Arnav finally broke down. Khushi immediately moved back on the bed and pulled him. She kept his face on her lap as he silently let his tears fall.
Khushi silently ruffled through his hair and kept wiping away his tears. Her hands were soothing Arnav and he didn't know when he drifted off to sleep. He was really exhausted with venting out feelings after having them buried deep down in his heart. He had let everything out and immediately felt lighter. Like a burden was off his chest. He slept quite peacefully even though he had re-lived his entire past today.
Khushi kept staring at him for quite a long time.
She was clueless on what she had to do now.
She tried to push him back on his pillow so that she can take a small walk and clear her head. But as she tried to get up, Arnav unintentionally put his arms around her waist and pulled her flush to him. Khushi's lips almost landed on Arnav's as she barely stopped her head. He was deep asleep.
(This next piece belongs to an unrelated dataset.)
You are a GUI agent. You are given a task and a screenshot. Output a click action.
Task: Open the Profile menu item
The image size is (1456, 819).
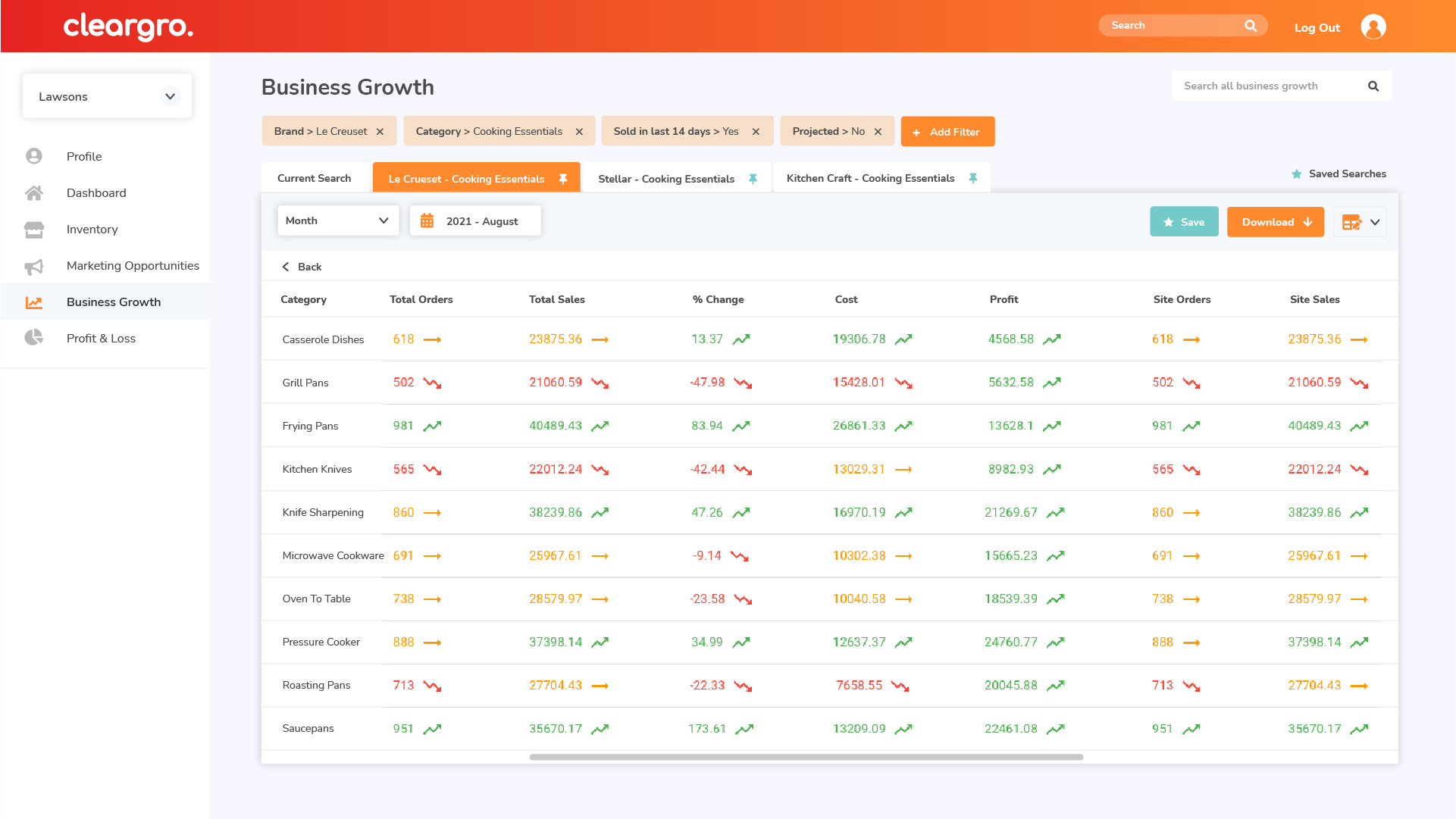click(x=83, y=156)
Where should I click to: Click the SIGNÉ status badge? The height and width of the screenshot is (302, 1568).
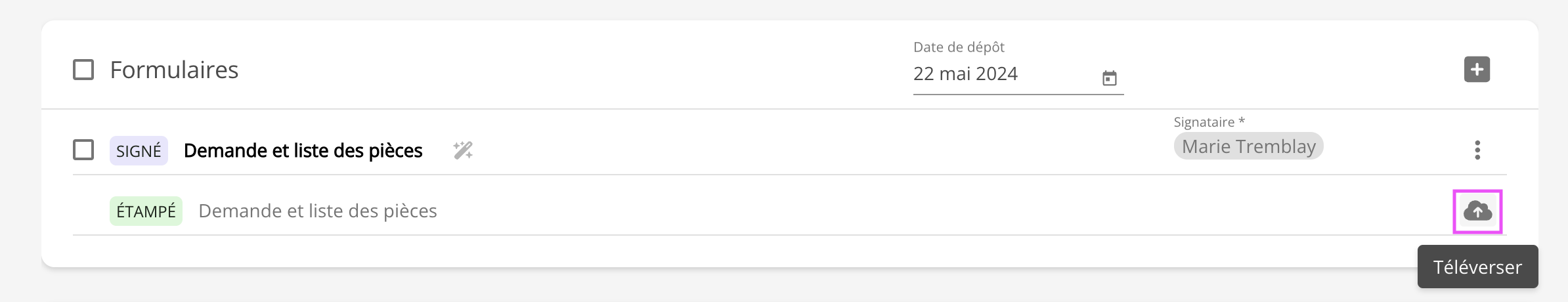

Suddenly a realization dawned on her. The peace she was trying to attain by going out for a walk had splashed all over her calming her body the instant she landed on Arnav's embrace.
Without even trying to Arnav had erased the pain that was in her heart just by pulling her in his embrace. She was worried about the future but through their conversation Khushi had become sure of one thing.
The feeling that pulled her towards him was far beyond physical attraction.
She had fallen deeply in love with Arnav Singh Raizada.